Fox 4 News Finds Thousands of Dangerous Railroad Crossings Across Missouri
Brett EmisonMay 26, 2010 11:45 AM
(866) 735-1102 Ext 461
Fox 4 News in Kansas City ran a feature story on our clients, the family of Nikki Groves. Nikki and two others were killed at a Union Pacific Railroad crossing in Trenton, Missouri. The Union Pacific train was going nearly 60 miles per hour across the residential crossing where motor vehicle traffic could go no faster than 35 mph. The crossing was not guarded by flashing lights or gates. The railroad says it doesn't have to pay for lights and gates and the state said it wouldn't put the warning devices in either. At least four people have died at that crossing.
Several crashes, more near-hits and now at least four families left devastated by the deaths of their loved ones has left this rural Missouri town wondering why Union Pacific Railroad won't take responsibility for its own railroad crossing.
Just this month UP announced it would increase its dividend to shareholder by 22% and buyback stock to raise its share price for investors. According to UP's own analyst factbook, UP had operating revenues of more than $14 billion and operating income of nearly $3.4 billion in 2009, resulting in a 24% profit. If UP was content with a 20% profit margin, rather than a 24% profit margin, it could invest more than $500 million each year into making sure its crossings were safe.
This tragedy is made even more heartbreaking because it did not have to happen. Railroad crossing crashes are a tragic, preventable problem across the country. Railroad companies need to do more to ensure that their railroad tracks and crossing protect approaching motorists. Railroads need to start putting safety first.
Railroad companies are responsible making sure their train crossings are safe. That means the crossings have proper sight lines and visibility that allow drivers to see approaching trains, that trees and vegetation are cut back, that railroads do not park trains near the crossing (that would confuse drivers), that signals and gates are working properly, and that train crews sound a warning with the train's horn or whistle as the train is approaching.
Missouri has been one of the top 10 deadliest states for railroad crossing crashes. But the problem is not limited to Missouri. Too many people are being killed by freight trains and passenger trains across the country because railroad companies, like Union Pacific and BNSF, refuse to take responsibility for protecting motorists from their massive trains.

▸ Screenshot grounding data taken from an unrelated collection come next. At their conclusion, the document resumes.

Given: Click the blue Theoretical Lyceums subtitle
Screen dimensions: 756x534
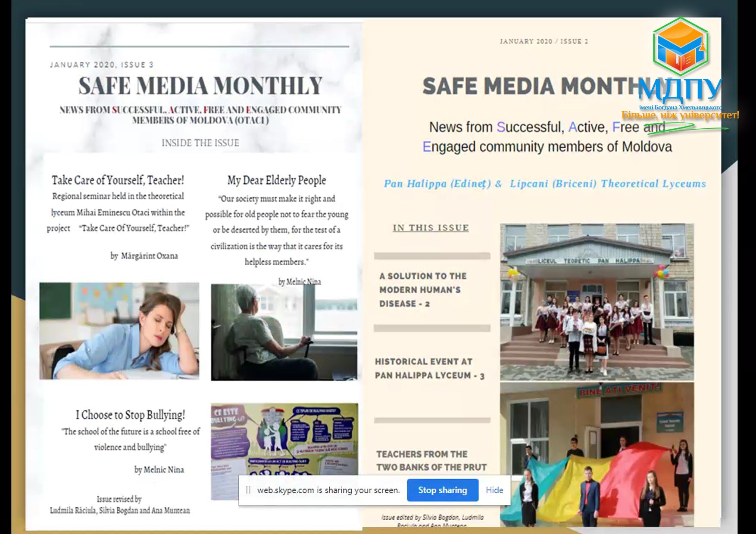Looking at the screenshot, I should (x=544, y=183).
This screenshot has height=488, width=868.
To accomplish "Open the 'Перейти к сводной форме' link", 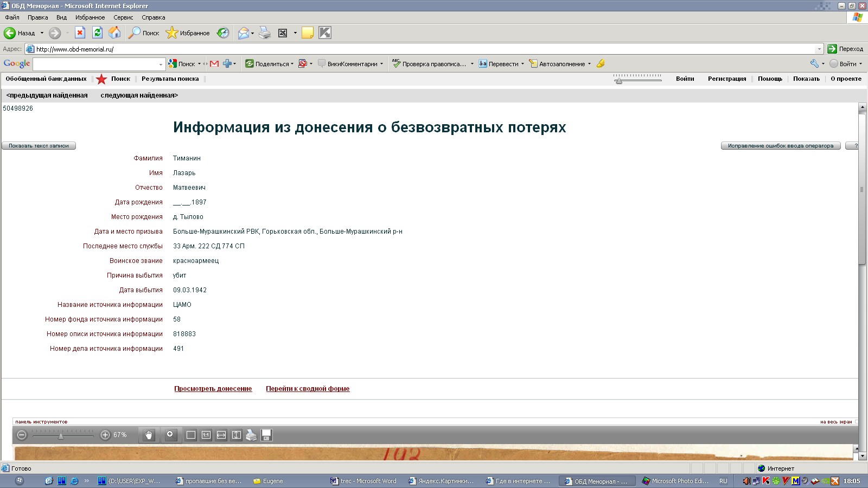I will 308,389.
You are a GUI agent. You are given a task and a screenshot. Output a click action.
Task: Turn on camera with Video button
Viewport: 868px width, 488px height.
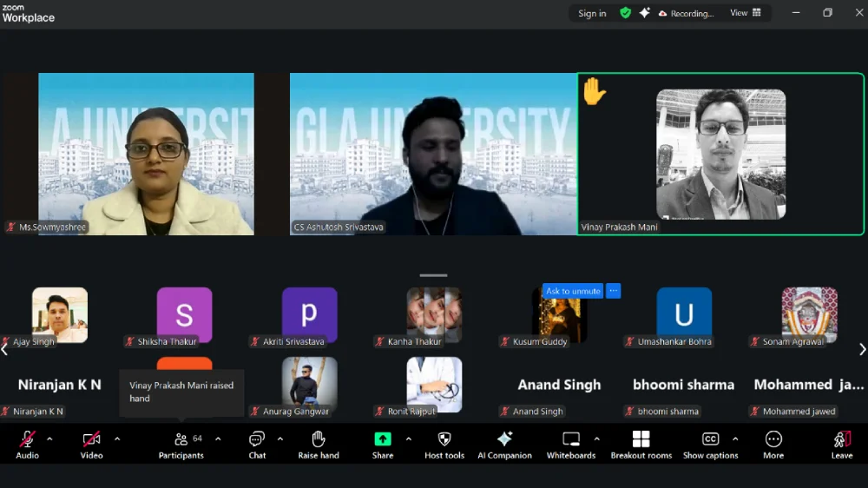click(x=91, y=444)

In April, a young man was killed when a train struck his vehicle near Wichita, Kansas.
In March, a Baldwin City, Kansas woman was seriously injured when her vehicle was struck by a train near Wellsville, Kansas.

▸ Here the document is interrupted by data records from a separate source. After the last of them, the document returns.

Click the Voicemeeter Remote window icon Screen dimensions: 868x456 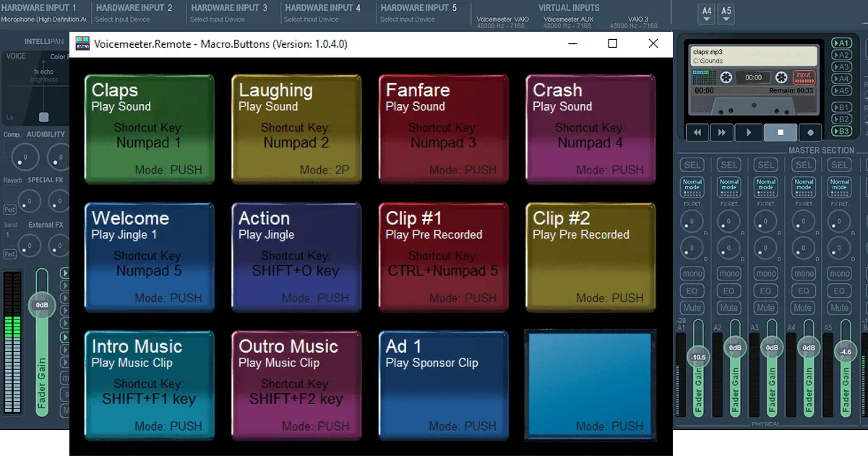click(x=82, y=44)
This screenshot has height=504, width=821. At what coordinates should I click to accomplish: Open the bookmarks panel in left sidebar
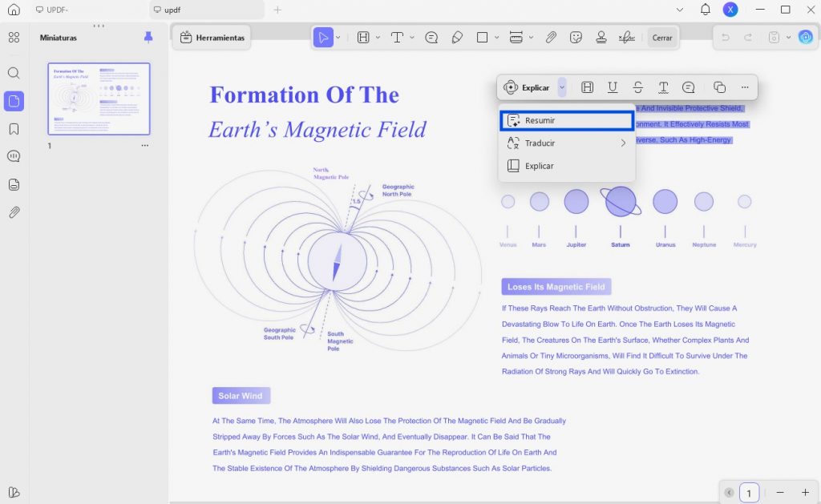tap(14, 129)
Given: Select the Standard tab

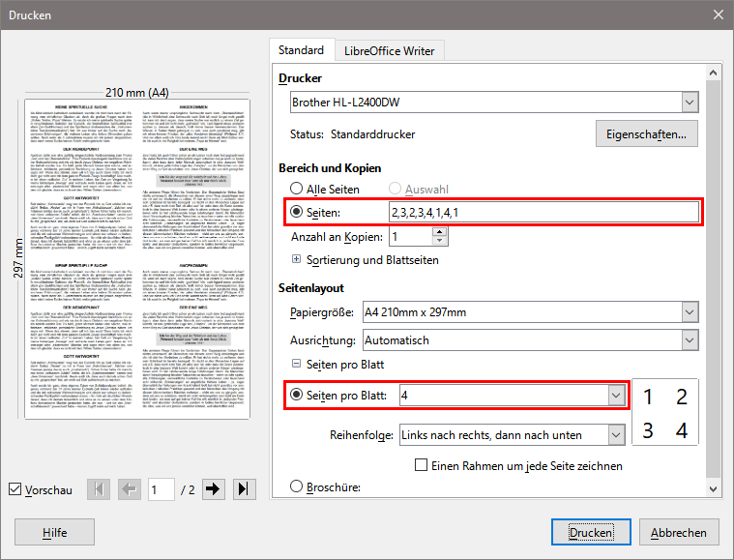Looking at the screenshot, I should [x=301, y=50].
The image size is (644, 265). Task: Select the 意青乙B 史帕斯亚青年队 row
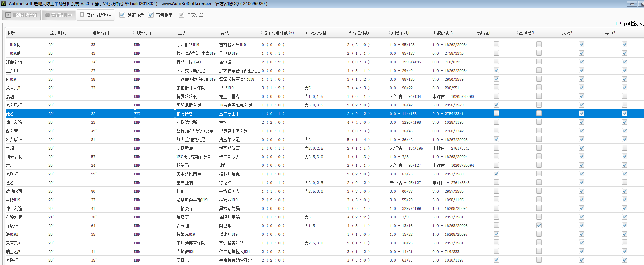(x=191, y=88)
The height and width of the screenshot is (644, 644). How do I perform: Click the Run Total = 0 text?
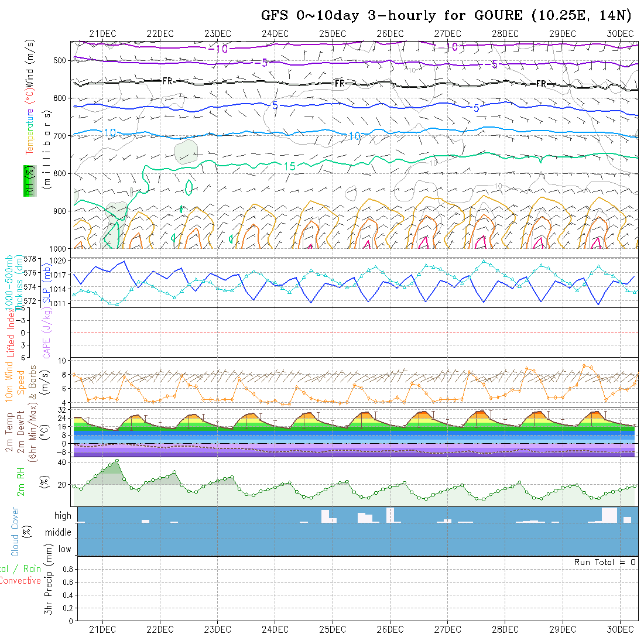click(605, 562)
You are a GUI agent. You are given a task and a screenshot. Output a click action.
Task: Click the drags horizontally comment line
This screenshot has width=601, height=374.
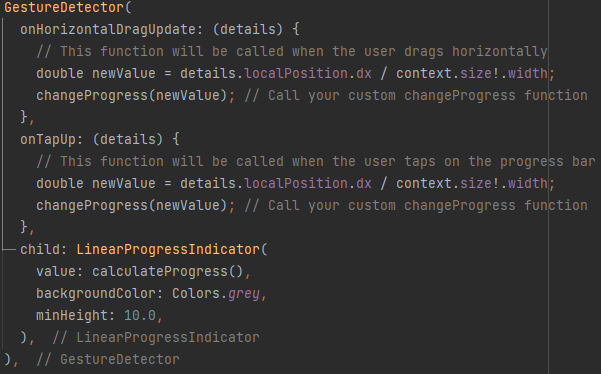292,52
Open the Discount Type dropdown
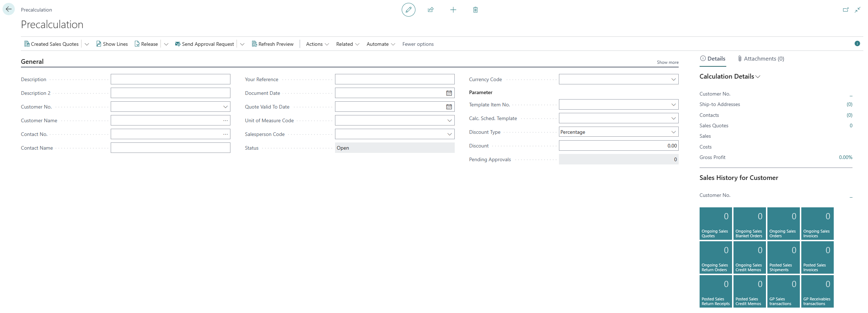The height and width of the screenshot is (313, 868). tap(673, 132)
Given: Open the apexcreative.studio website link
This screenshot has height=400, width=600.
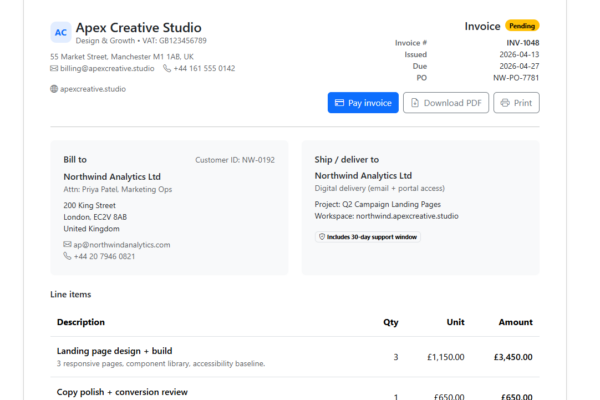Looking at the screenshot, I should [93, 89].
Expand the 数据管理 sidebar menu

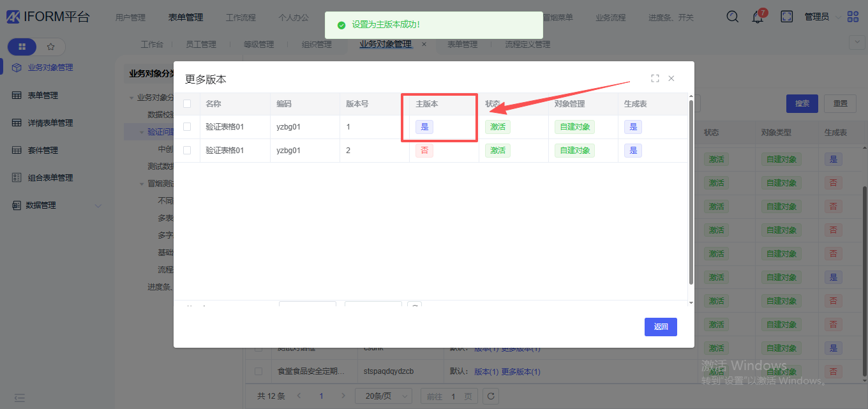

In February, a Casa Grande, Arizona dentist was killed and another person injured in a violent train crash near Florence, Arizona. The railroad crossing in that crash was not protected by any flashing lights or gates. It may have been difficult or even impossible for the driver to see that a train was coming.

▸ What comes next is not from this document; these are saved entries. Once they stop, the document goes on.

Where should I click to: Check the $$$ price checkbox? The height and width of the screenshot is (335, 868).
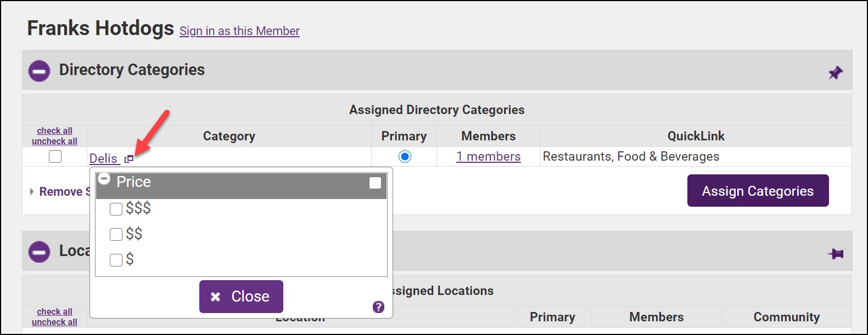click(116, 209)
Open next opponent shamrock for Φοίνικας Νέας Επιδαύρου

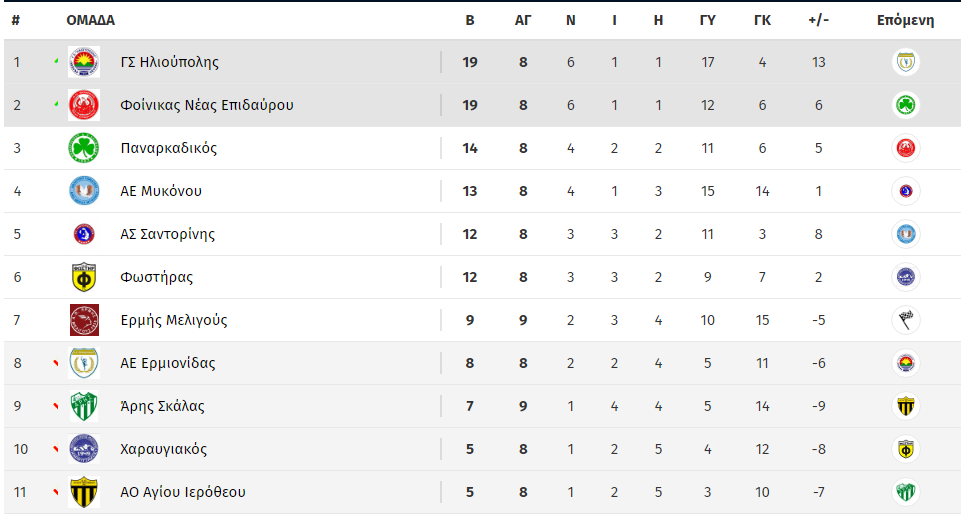point(906,105)
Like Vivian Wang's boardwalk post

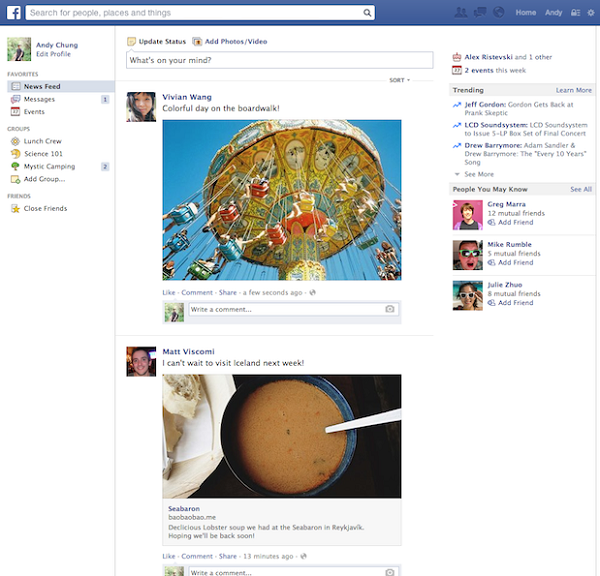pos(169,292)
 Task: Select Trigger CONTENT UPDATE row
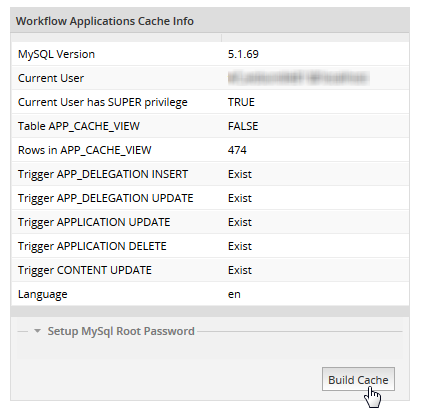click(x=210, y=270)
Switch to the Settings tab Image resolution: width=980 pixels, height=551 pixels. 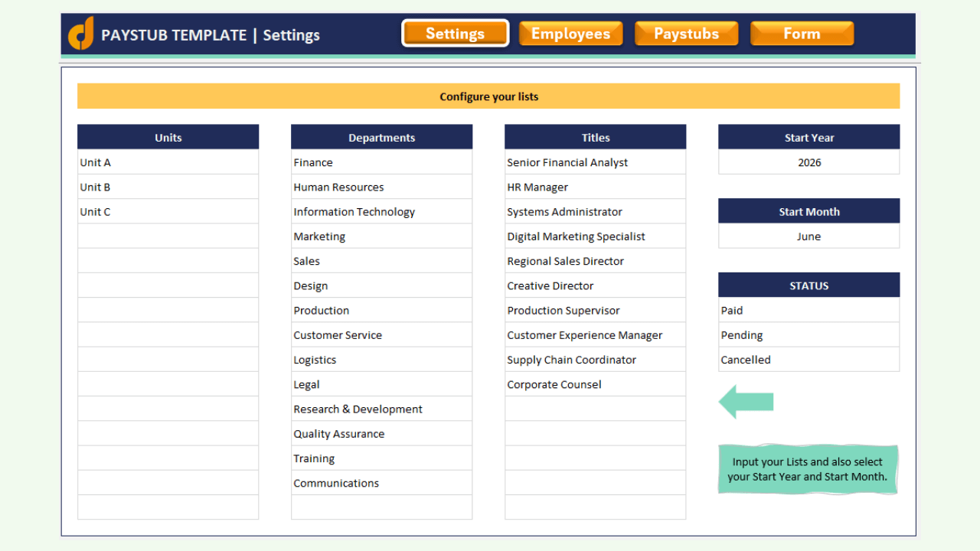pos(455,33)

In January, railroad crossing collision killed a woman in Gulfport, Mississippi. News reports indicated that railroad crossing was not properly designed suggested that the driver stopped at the railroad crossing, but could not see the oncoming train and began to cross as her vehicle was struck.
These train-vehicle collisions are a tragic reminder of how dangerous railroad crossings can be. In the last 10 years, there have been more than 30,000 railroad crossing accidents and more than 3,600 train accident deaths.
These train accidents can have many causes, including:
Failure of the railroad company to install proper warnings, such as lights, alarms (crossing bells) or a functioning crossing gate
Defective warnings -- inoperable lights, bells or gates
Improper sight lines that prevent a vehicle's driver from seeing an oncoming train until it is too late
Failure to properly maintain the crossing -- such as allowing overgrown trees, vegetation and other foliage to obstruct or hide an oncoming train
Improperly parking a train at or near a crossing -- this not only hides an oncoming train from view, but gives motorists a false sense of safety in seeing a parked train at the crossing
Failure to sound the train's horn or whistle at or near the crossing
Other negligence that may appear on the train's data recorder or video recorder
Railroad companies need to do more to prevent these tragic collisions that kill. Unfortunately, some railroad companies attempt to cover up their role in causing these tragedies rather than implement safety improvements to prevent them.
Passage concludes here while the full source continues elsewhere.